Köpersprache und Tonfall werden bei Merz’ Empfang im Weißen Haus entscheidend sein
Am frühen Donnerstagmorgen um 0.51 Uhr (US-Ortszeit) traf Bundeskanzler Merz mit dem Luftwaffen-Airbus Konrad Adenauer in Washington, D.C. ein. Als gutes Omen für das Treffen mit Trump könnte die Einladung des Republikaners verstanden werden, Merz im Blair House unterzubringen, dem Gästehaus des Präsidenten, das direkt neben dem Weißen Haus liegt. Ex-Bundeskanzler Olaf Scholz (SPD) wurde diese Ehre bei seinem Besuch im Oval Office 2022 nicht zuteil.
Dennoch wird Merz bestens wissen, nicht blindlings auf die Gunst des Republikaners zu vertrauen. Denn neben Themen wie dem Ukraine-Krieg und dem Konflikt in Gaza, Trumps aggressiver Zollpolitik und der Rolle der USA in der Nato, wird die Begegnung der beiden Staatschefs zentrale Akzente des amerikanisch-deutschen Verhältnisses setzten und die Weichen für die nächsten Jahre stellen. Philip Luck vom Zentrum für Strategische und Internationale Studien (CSIS) in Washington geht jedoch davon aus, dass Merz’ Begegnung mit Trump nicht viel Bewegung ins Thema Ukraine-Krieg bringen wird, wie er der Tagesschau verriet.

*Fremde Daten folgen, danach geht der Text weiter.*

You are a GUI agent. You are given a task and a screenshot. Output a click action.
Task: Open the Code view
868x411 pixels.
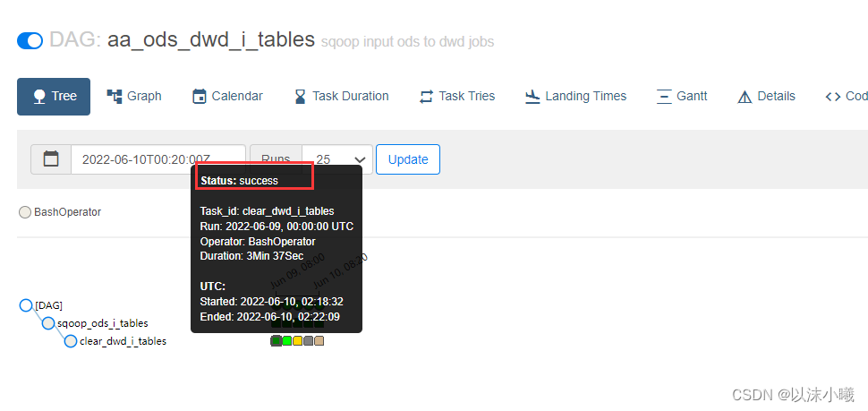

Messbar dürfte der Erfolg oder Misserfolg des Treffens an Körpersprache und Tonfall der beiden sein, da sind sich viele Experten einig. Auch dürfte es Merz darum gehen, jegliche Art von Eskalation zu vermeiden, denn Trumps Treffen mit Selenskyj wirft seine Schatten noch immer voraus. „Grundsätzlich besteht diese Gefahr bei jedem Besuch im Oval Office“, mahnt Luck gegenüber der Tagesschau. Für das Trump-Treffen halten Regierungssprecher Stefan Kornelius und Mariam Lau (Autorin des Buchs „Merz: Auf der Suche nach der verlorenen Mitte“) den Kanzler zwar für „gut vorbereitet“, doch im Endeffekt bleibt Merz’ anstehender Besuch im Oval Office ein Drahtseilakt, bei dem es auf öffentlichkeitswirksame Details ankommen dürfte. Orientiert haben dürfte sich Merz daher mitunter auch an den vorigen Besuchen anderer Staatschefs bei Trump.

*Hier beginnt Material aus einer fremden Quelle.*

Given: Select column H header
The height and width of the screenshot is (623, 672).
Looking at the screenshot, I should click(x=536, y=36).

Merz ist offenbar gut auf Trump-Treffen vorbereitet – doch schon beim Handschlag ist Vorsicht geboten
Dass Trump viel Fokus auf Selbstinszenierung legt, ist ebenso bekannt wie die Tatsache, dass der Republikaner Zusammenkünfte mit anderen Regierungschefs im Weißen Haus gerne als Show für seine Wähler – und nicht selten auch als Machtspiel – inszeniert. Entscheidend kann dabei schon der erste Eindruck sein, wie Trumps Begegnung mit Selenskyj zeigte: Wie so häufig wählte der ukrainische Präsident bei seinem Besuch im Oval Office aus Solidarität zu den Streitkräften seines Landes ein wenig „offizielles“ Outfit – er erschien in dunklem Pullover mit ukrainischem Emblem und Cargohose. Trump missbilligte das und verhöhnte Selenskyj bereits, als der unmittelbar vor dem Treffen am Weißen Haus eintraf: „Er hat sich heute richtig schick gemacht“, höhnte Trump damals.

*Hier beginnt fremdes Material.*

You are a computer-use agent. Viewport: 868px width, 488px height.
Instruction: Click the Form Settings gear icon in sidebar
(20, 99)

Dass Merz in Anzug und Krawatte im Oval Office erscheint, dürfte wohl unzweifelhaft klar sein. Doch daneben gibt es im Detail weit mehr Aspekte, die das Treffen auf einen positiven Weg bringen könnten, oder sich umgekehrt als Fettnäpfchen für den Kanzler herausstellen könnten. So schon der Handschlag der Staatschefs, der üblicherweise ganz am Anfang eines jeden Treffens eines US-Präsidenten mit einem ausländischen Regierungschef steht. Traditionell liefen die Besuche ausländischer Staats- und Regierungschefs in Washington immer nach einem ähnlichen Muster ab, wie das Redaktionsnetzwerk Deutschland hinweist: Zunächst der Handshake, gefolgt von einem kurzen Fototermin vor dem Kamin im Oval Office, anschließend die Gespräche hinter verschlossenen Türen. Und zum Abschluss eine gemeinsame Pressekonferenz im East Room oder im Rose Garden.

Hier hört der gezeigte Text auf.